Nothing but the pictures gets dropped; retype every entry exactly.

Segment Start: Given data

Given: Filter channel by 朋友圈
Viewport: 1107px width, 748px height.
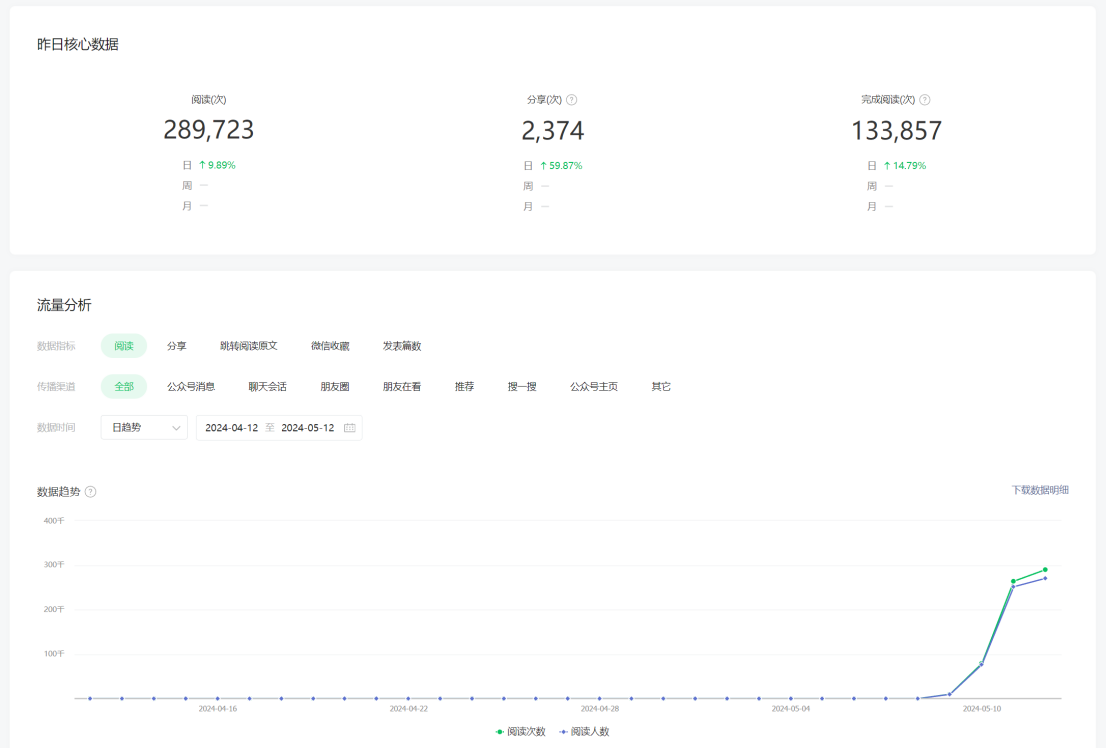Looking at the screenshot, I should click(335, 386).

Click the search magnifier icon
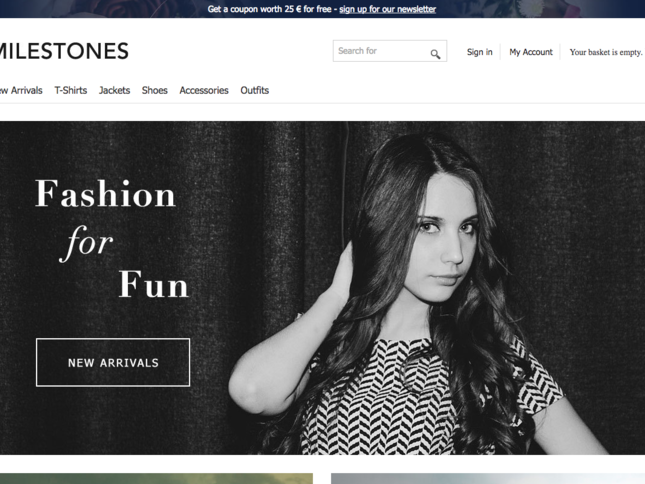tap(435, 53)
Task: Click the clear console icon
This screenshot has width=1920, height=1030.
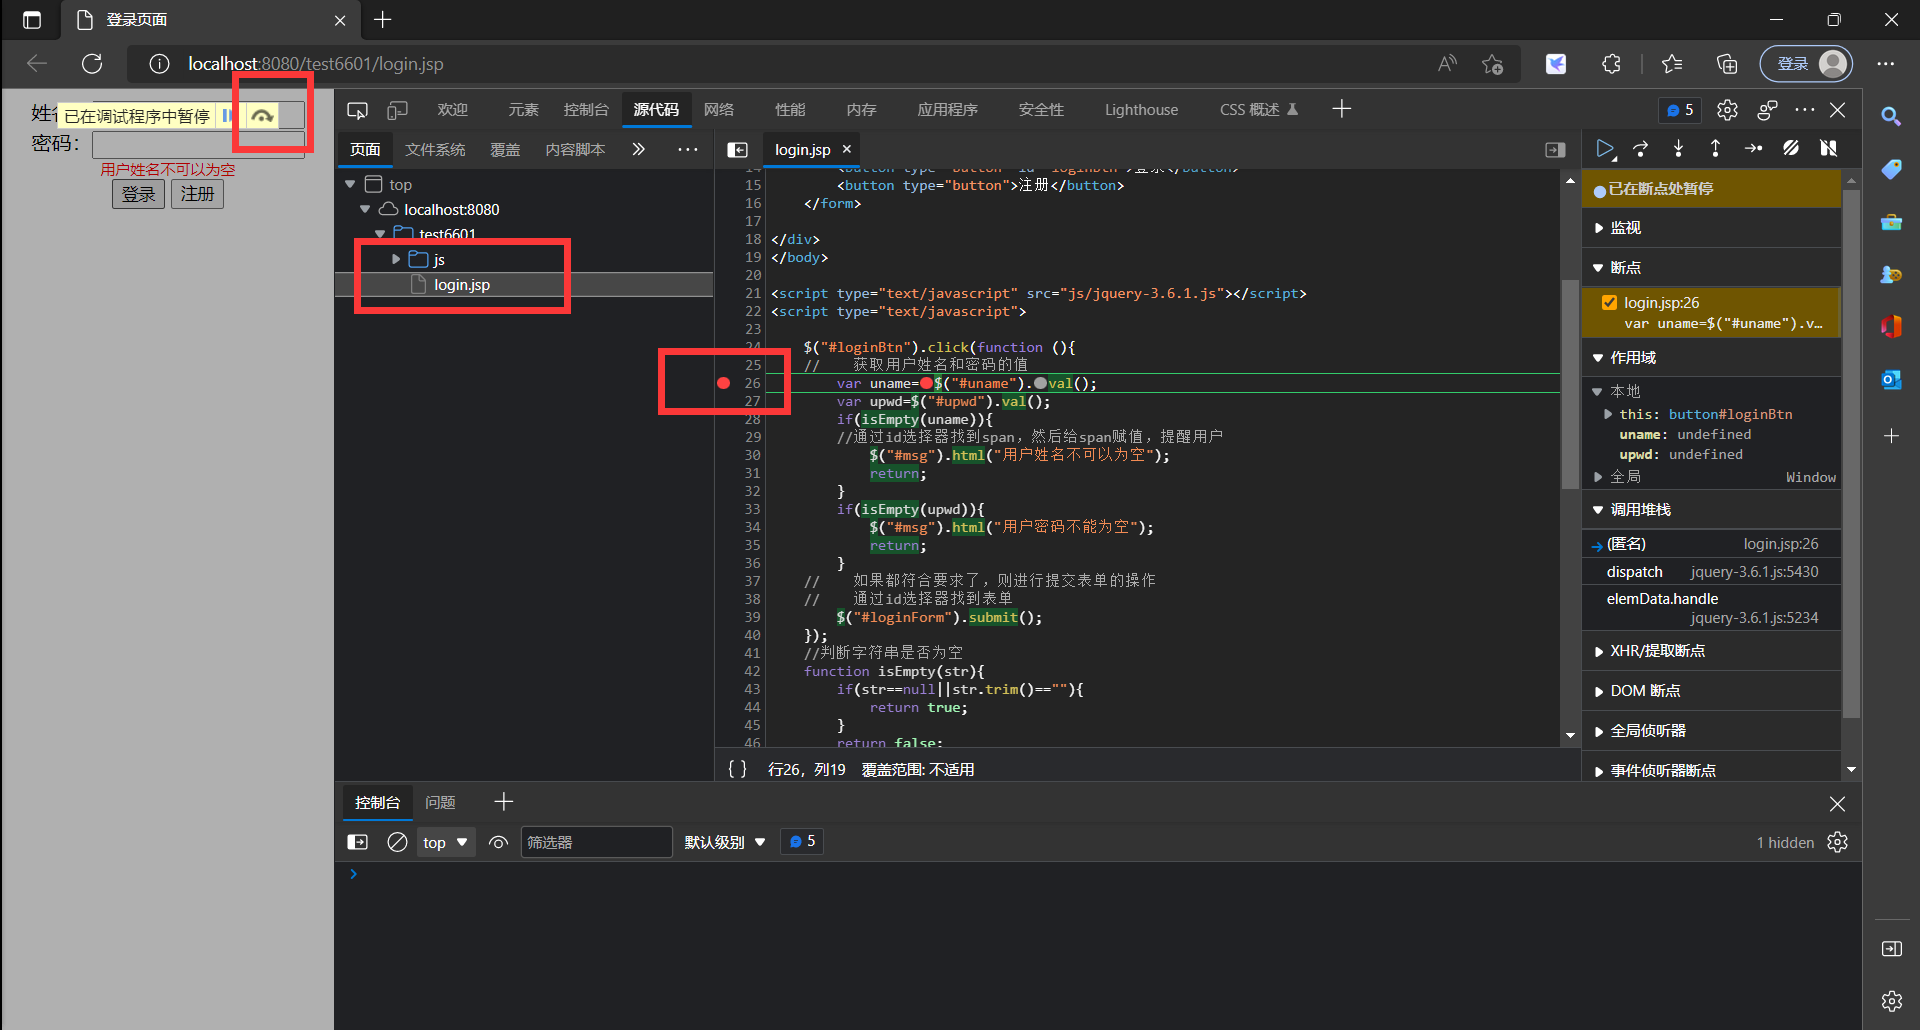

Segment End: Given data

Response to the exercise ▸
Given: Filter channel by 朋友圈
Viewport: 1107px width, 748px height.
Looking at the screenshot, I should click(335, 386).

Click the search magnifier icon
tap(435, 53)
Task: Click the clear console icon
This screenshot has width=1920, height=1030.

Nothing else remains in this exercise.